▸ Passage shown
::::::::::
I've never had that problem you speak of with the rain in the trunk.

Where in Michigan are you located? I know of a few good dealers.

Since GM or the place you took your vehicle isn't going to do anything about the rain, do you own a screwdriver and a ten mil socket?

If it were me, I'll pull the chrome cover and put a light bead of silicone on the top inside to prevent water from being trapped back there while its raining. I'd let it dry before you install it.

While the chrome cover is off I'd cover the top of the trunk switch with silicone as well. If not, that will be your next complaint.


----------



## Robby (Mar 1, 2013)

Dan said:


> Thanks for some of the suggestions, but I think they even made me madder. I'm in Michigan. Yesterday was a beautiful sunny day with a high in the upper 70s. The car was sluggish and the A/C OFF DUE TO HIGH ENGINE TEMP light came on. I bought this car to save money on gas not to pay more for expensive gas. Amber, from Customer Care can you comment on using higher octane gas? Also, I doubt if you would admit that there is no fix for the leaking trunk. I can't believe GM would sell a car with this problem. Get your engineers working on it to come up with a fix. I was shocked today when I asked the GM service people if they could fix it and they said no this is just a poorly designed part of the car. Why didn't they tell me that before I wasted my money on this car.


I made a fuel grade recommendation that myself and others have discovered can reduce or eliminate the lack of power or laggy throttle response in hot weather.
I pointed out that you will also note a mileage improvement using a mid grade.
Your response is saying our suggestions and findings make you madder at the car.
Silly me....A suggestion was made that will improve your driveability, decrease your overall cost of operation from a fuel mileage standpoint, and that information was annoying to you.
I suppose I must be the dimwit....I thought a simple fuel grade change with even better mileage potental would be a good thing.
So, keep running regular during the hot months and enjoy feeling the computer protecting the engine I guess.

But, you still must get it to the dealer while it is displaying the 'no a/c' light.....and you missed your opportunity yesterday.
Now the problem is, it's Friday, and even if you succeed in getting it to a dealer with the warning displayed they may not have enouph time before the weekend to resolve the concern.
::::::::::
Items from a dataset

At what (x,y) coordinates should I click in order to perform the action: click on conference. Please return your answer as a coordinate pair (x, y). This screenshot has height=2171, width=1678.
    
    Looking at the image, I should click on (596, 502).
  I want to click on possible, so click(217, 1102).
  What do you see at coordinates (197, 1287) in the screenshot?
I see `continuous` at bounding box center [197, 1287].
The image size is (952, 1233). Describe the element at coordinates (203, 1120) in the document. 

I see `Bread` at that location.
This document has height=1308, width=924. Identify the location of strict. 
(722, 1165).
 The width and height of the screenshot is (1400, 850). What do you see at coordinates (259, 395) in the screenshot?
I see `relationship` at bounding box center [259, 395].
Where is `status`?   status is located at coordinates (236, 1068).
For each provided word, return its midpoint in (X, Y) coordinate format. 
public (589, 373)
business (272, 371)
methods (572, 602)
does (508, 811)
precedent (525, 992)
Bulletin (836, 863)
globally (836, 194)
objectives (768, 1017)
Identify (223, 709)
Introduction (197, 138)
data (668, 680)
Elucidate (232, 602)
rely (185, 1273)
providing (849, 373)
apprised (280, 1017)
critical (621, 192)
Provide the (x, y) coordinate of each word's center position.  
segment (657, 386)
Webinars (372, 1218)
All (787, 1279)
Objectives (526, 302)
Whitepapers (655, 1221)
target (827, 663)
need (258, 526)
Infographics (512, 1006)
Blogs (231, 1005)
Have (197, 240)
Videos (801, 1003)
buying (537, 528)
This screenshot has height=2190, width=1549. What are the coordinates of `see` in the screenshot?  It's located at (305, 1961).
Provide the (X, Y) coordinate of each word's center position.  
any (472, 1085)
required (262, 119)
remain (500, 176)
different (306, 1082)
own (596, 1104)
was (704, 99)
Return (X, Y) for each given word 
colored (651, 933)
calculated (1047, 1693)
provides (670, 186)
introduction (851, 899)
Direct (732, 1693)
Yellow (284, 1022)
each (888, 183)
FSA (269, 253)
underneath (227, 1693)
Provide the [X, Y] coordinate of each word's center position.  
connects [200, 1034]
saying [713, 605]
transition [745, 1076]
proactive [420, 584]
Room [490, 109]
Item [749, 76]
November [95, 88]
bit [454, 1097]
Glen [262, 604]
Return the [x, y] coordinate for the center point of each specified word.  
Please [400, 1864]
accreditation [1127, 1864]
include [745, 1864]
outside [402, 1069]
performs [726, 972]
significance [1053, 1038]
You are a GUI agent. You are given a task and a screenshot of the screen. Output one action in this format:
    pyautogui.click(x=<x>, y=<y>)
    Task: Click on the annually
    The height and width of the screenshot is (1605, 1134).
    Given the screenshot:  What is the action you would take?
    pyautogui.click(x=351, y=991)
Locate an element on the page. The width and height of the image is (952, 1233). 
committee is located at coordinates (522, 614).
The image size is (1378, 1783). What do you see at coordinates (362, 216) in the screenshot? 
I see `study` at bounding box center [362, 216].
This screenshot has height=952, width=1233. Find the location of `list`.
::::::::::
▸ Prompt
Reproduce the car forum thread word for word, starting with "Now the problem" and going on through "resolve the concern.". None of the items is needed.

▸ Output below
Now the problem is, it's Friday, and even if you succeed in getting it to a dealer with the warning displayed they may not have enouph time before the weekend to resolve the concern.